In all of public education, is there a job that has gotten worse in past years than that of principals? And yes-- there are many, many truly terrible principals out there. How surprising is that, really? Who would want to sign up for a job that provides all of the responsibility with none of the power and the absolute guarantee that somebody in your district will be hating pretty much every decision that you make.
At least, that's the common perception. And I would love to find some sexy, click-baity spin to put on the study just released by the USDOE, but the most surprising thing in the study is the degree to which things don't suck in the front office. But there's still some interesting data here about the state of principalling in US education.
The National Center for Educational Statistics has released the findings of its 2012-2013 follow-up survey that was designed to check principal attrition rates, and while the survey is not exactly chock full of shocks and surprises, there's some interesting data to be unpacked.
We'll be looking at what happened between the 11-12and 12-13 school years.
There were 114,330 principals in the US. Over that span, 78% stayed in place. 6% moved to different schools (movers), 12% left the field (leavers), and another 5% went... somewhere, but we didn't get that data. So, mystery departures.
The rates of departure were pretty even between male and female principals.
Between private and public, some differences emerge when you break it down by age. In the under-45 crowd, private schools had 11% attrition, while public schools had 8%. In 45-54, private had 9% and public 8%, and over 55, private schools had 13% leavers and public 20%. Of those leavers, retirements only accounted for roughly a third-- 38% of the public and 30% of the private leavers were retirees.
Of movers, 54% of the public principals moved to another school in the same district, with 6-9 year veterans most likely to make that kind of move. 70% of the private school principals moved to another private school, and that move became less likely, the more years of experience they had. The movers who jumped from private to public or public to private were tiny, tiny, tiny.
The fun parts of the report come in the charts. Here are some fun facts about the State of Principalling in 2011-2012.
In public schools, age distribution is more even than you might expect. Of the 89,453 public school principals, 35,630 were under-45, 29,650 were 45-54, and 24,250 were over-55. But even though teaching is predominantly female, only 51% of principals are women. 10% are African American, and just under 7% are Latino.
44% of the principals had been at their school for less than three years. Only 11% had been there more than ten. One piece of good news-- only 7% had had less than five years in a classroom before moving into the office. That figure was 18% for private schools.
In public schools, 53% of principals reported and over-sixty-hour work week.
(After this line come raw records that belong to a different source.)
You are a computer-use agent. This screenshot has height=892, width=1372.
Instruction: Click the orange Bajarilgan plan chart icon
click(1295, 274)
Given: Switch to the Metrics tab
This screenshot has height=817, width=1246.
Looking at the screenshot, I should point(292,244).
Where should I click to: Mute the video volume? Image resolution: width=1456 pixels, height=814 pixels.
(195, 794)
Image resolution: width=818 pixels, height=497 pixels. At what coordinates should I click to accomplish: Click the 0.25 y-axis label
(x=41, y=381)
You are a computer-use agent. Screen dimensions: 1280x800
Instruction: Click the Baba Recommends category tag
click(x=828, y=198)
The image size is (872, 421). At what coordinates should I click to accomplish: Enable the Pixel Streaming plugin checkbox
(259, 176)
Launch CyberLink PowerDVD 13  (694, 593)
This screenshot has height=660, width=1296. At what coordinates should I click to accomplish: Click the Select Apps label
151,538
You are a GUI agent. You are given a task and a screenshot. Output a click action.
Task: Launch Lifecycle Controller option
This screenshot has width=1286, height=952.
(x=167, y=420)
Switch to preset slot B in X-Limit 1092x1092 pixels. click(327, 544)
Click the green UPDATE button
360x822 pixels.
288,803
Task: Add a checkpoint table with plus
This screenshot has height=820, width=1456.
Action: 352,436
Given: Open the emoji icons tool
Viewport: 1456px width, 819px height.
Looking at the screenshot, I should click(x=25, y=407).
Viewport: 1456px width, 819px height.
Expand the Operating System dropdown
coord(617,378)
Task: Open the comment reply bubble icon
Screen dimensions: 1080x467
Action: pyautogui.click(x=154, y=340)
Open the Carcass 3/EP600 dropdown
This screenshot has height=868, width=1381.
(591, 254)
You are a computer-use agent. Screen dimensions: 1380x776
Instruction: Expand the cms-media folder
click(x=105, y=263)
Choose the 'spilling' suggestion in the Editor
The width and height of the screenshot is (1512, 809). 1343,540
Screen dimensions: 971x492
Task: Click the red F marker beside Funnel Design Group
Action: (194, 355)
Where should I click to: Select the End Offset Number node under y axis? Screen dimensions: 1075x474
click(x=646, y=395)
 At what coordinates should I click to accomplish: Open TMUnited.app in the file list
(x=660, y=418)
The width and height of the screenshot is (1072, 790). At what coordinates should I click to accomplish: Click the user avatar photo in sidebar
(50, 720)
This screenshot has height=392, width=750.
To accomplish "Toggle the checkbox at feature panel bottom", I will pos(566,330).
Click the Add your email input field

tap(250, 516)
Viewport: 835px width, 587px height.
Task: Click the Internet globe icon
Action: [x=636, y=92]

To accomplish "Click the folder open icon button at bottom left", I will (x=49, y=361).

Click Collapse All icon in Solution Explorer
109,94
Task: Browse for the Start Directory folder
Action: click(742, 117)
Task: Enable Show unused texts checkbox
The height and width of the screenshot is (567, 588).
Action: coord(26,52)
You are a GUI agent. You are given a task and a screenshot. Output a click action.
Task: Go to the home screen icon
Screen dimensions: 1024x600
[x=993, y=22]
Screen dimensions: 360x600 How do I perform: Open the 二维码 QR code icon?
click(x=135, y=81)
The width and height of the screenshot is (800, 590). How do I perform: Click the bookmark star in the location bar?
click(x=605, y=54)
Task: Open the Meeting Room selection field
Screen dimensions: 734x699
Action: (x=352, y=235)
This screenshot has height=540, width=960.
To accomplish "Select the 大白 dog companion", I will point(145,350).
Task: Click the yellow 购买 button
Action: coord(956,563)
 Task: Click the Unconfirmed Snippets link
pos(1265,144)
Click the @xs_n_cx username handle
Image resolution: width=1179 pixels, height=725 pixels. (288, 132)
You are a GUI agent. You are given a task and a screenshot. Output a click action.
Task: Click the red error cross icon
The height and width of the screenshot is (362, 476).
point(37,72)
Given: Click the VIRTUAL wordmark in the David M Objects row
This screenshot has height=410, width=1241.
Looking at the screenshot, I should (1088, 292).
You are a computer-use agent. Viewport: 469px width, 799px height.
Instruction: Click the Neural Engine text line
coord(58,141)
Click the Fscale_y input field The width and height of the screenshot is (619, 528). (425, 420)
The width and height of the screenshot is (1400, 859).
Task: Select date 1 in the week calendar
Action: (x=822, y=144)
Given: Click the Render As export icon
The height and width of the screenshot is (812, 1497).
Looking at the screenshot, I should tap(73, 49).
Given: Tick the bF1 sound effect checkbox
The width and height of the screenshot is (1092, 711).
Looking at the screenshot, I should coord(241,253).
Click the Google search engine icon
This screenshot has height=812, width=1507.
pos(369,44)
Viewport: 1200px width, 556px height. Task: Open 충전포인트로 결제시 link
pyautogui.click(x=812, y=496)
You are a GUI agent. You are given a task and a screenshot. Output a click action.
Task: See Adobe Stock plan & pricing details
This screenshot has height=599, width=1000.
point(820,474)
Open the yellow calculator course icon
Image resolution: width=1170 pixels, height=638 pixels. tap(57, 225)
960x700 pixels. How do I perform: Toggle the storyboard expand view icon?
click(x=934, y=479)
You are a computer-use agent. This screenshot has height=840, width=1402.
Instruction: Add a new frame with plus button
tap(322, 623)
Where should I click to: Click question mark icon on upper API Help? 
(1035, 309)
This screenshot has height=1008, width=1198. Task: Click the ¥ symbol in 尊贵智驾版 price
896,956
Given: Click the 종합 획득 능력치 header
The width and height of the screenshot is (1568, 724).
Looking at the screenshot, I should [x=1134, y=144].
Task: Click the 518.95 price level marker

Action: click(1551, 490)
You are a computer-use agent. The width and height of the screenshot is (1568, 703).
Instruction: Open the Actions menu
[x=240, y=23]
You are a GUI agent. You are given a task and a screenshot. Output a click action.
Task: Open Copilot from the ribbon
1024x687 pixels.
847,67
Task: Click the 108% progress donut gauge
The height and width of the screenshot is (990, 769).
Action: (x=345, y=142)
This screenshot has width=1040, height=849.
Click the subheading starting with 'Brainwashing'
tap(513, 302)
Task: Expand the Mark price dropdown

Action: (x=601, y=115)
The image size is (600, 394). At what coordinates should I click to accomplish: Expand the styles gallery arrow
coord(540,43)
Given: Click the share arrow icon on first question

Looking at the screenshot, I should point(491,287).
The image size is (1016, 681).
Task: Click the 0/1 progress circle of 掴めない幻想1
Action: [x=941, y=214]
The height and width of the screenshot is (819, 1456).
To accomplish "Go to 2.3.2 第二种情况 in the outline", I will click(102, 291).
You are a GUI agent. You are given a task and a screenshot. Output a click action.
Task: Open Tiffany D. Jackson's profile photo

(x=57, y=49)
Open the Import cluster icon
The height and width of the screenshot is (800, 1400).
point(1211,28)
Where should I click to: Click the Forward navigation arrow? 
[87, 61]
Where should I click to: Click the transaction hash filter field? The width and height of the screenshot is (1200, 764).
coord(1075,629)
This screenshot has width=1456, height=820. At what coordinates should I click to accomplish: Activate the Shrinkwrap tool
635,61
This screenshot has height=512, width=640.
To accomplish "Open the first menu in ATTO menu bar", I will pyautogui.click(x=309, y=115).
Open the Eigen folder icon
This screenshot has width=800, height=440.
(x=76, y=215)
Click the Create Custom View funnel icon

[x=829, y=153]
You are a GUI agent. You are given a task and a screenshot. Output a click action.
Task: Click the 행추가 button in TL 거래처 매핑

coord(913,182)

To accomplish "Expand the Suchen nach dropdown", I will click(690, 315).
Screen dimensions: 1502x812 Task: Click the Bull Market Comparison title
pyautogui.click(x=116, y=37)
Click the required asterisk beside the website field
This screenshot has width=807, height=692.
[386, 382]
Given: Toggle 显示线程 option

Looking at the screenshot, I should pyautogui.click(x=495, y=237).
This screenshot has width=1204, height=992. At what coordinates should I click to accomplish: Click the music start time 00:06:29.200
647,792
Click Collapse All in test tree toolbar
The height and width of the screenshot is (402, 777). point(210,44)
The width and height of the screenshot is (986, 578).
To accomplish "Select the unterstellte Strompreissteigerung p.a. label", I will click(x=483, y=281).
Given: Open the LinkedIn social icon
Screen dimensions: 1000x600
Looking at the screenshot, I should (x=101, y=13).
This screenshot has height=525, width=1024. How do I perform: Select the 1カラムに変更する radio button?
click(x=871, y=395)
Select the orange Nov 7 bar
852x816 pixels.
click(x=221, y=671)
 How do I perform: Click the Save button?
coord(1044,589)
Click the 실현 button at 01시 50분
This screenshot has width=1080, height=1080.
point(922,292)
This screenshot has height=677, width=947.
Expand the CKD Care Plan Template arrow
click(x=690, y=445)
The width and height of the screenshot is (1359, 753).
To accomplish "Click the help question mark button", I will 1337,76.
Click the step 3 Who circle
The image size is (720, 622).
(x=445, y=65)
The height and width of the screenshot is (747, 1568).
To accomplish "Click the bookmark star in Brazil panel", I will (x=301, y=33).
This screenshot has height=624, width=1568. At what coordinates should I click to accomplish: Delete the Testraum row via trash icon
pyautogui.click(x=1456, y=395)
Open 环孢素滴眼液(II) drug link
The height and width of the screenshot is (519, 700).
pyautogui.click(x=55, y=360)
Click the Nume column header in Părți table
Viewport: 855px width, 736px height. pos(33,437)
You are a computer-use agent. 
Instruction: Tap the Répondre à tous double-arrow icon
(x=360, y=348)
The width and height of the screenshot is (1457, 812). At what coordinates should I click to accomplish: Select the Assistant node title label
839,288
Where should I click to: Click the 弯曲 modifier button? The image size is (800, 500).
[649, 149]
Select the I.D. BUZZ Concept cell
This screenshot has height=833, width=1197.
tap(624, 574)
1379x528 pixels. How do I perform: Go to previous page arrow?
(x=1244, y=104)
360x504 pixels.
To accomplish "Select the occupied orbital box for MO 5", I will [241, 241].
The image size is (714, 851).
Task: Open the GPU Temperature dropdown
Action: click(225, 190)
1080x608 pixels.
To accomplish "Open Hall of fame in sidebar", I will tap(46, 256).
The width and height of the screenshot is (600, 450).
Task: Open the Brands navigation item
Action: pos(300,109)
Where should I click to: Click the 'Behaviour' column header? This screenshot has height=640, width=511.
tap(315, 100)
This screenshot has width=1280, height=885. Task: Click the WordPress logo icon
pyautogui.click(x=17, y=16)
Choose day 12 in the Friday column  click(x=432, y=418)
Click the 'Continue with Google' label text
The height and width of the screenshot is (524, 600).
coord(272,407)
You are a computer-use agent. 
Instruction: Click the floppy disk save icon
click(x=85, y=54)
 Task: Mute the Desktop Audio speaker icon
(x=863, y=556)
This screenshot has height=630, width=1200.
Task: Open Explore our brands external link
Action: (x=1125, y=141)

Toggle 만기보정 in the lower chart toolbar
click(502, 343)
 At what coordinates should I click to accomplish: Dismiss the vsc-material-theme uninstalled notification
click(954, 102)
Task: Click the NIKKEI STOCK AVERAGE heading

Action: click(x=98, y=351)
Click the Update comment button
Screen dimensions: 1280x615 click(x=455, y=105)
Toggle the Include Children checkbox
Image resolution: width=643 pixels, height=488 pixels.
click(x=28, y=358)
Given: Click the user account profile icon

In public schools, 73% of principals felt they had a major influence on setting performance standards, but only 43% felt they had a hand in establishing curriculum. While have-strong-influence numbers were high for hiring, handling discipline, and teacher evaluation, only 64% felt they had a big say in how the budget would be spent. The picture is very similar in private schools. None of these factors appear to correlate strongly with departure.
So. The world of principals not quite so bad, apparently. We do have the same problem there that we have in the classroom-- a population that doesn't look much like the student population. But we are not hemorrhaging principals in the same way we're losing teachers. Of course, there are some principals we would like to lose, but that's another column.